While this approach sought consensus on a core dataset for upper limb lymphoedema, the reality is that this only represents our understanding at a given time. The pathophysiology of the lymphatics is a rapidly evolving field and the outcomes of interest and our language to describe change continues to evolve in parallel. The benefit of a digitised support system is that it can become a learning health environment (Kalra et al., 2017). By enabling the collection of real-world data and implementing new findings, a learning health environment can evolve and grow alongside the profession. For example, the confirmed list of terms to describe palpated change can include ‘other’ for therapists to add their own terms. It is simple to then monitor the terms currently in use and any new terms coming into common use and amend the list to reflect this change. Or, as previously noted, normative thresholds can be used to flag when objective measures move beyond the norm for detection. Establishing consensus on a core dataset to represent current practice provides a launching pad for this important development to begin.
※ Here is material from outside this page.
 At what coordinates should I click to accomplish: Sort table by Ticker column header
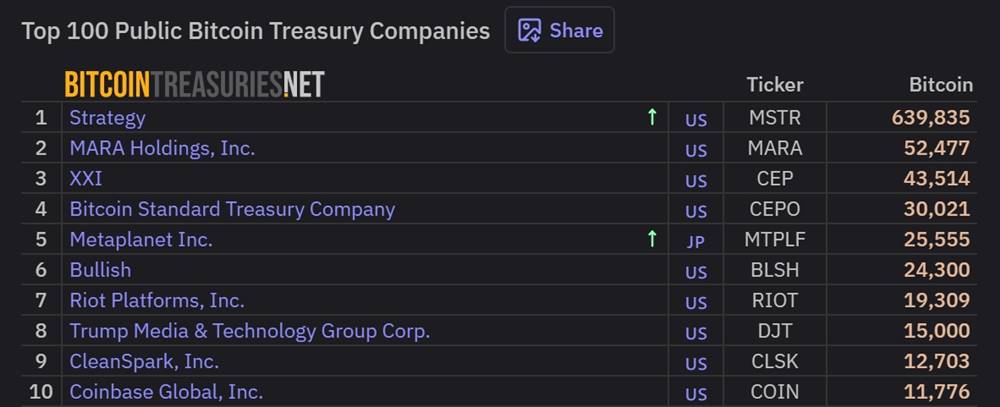[774, 85]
The findings of this study will inform the development of a clinical support system for lymphoedema. This platform will be presented for a systematic evaluation of technology acceptance and usability with clinicians using a ‘Think Aloud’ protocol as a next step in this body of work.
Conclusion
A core dataset for the assessment of upper body lymphoedema has been agreed through consensus from clinicians and research experts. This dataset includes both objective clinician-reported outcome measures and descriptors for observed and palpated changes. The dataset extends beyond lymphoedema-specific outcomes to include domains that impact the condition (e.g. joint ROM, BMI) or inform data analysis (e.g. dominance). To reduce clinical variance and enhance communication, this dataset provides a recommended language for reporting change in lymphoedema and provides the foundation for developing a clinical support system for lymphoedema and a learning health environment for the future.
Footnotes
Acknowledgements
Thank you to all respondents who shared their expertise in establishing this dataset and to Sydney Research for funding this research through their Health Informatics Scholarship.
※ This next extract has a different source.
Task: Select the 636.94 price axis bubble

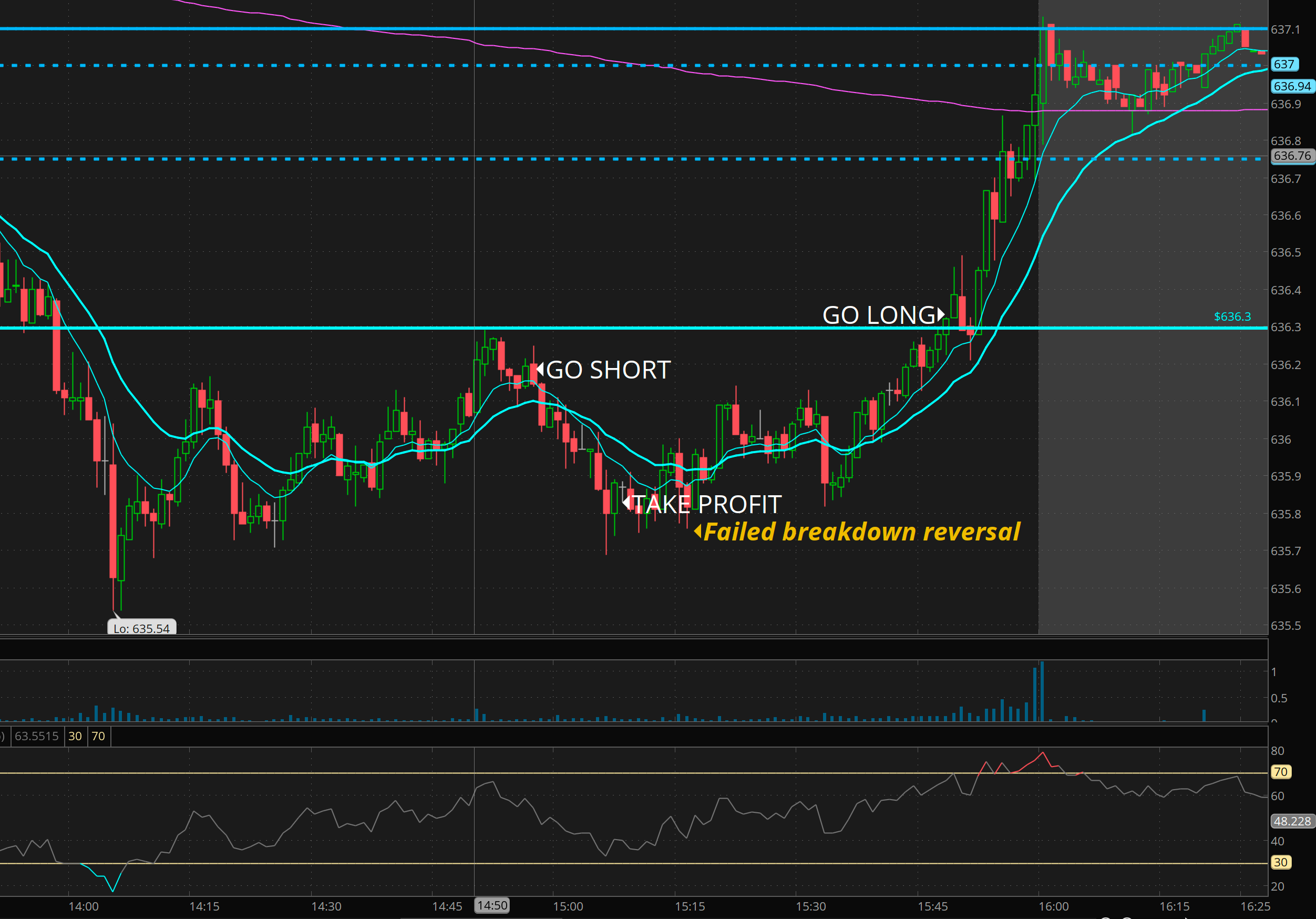Action: (1292, 86)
Declaration of conflicting interests
The author(s) declared the following potential conflicts of interest with respect to the research, authorship, and/or publication of this article: Dr Robyn Sierla declares she was employed by Sydney Local Health District while writing this paper. All research for this paper was undertaken independently from her employer as part of her doctoral degree at Ther University of Sydney. All other authors declare no conflicts of interest.
Funding
The author(s) disclosed receipt of the following financial support for the research, authorship, and/or publication of this article: apart from Dr Robyn Sierla. Sydney Research provided funding support to Dr Sierla, quarantining time to lead this investigation.
Data availability statement
The datasets used and/or analysed during the current study are available from the corresponding author on reasonable request.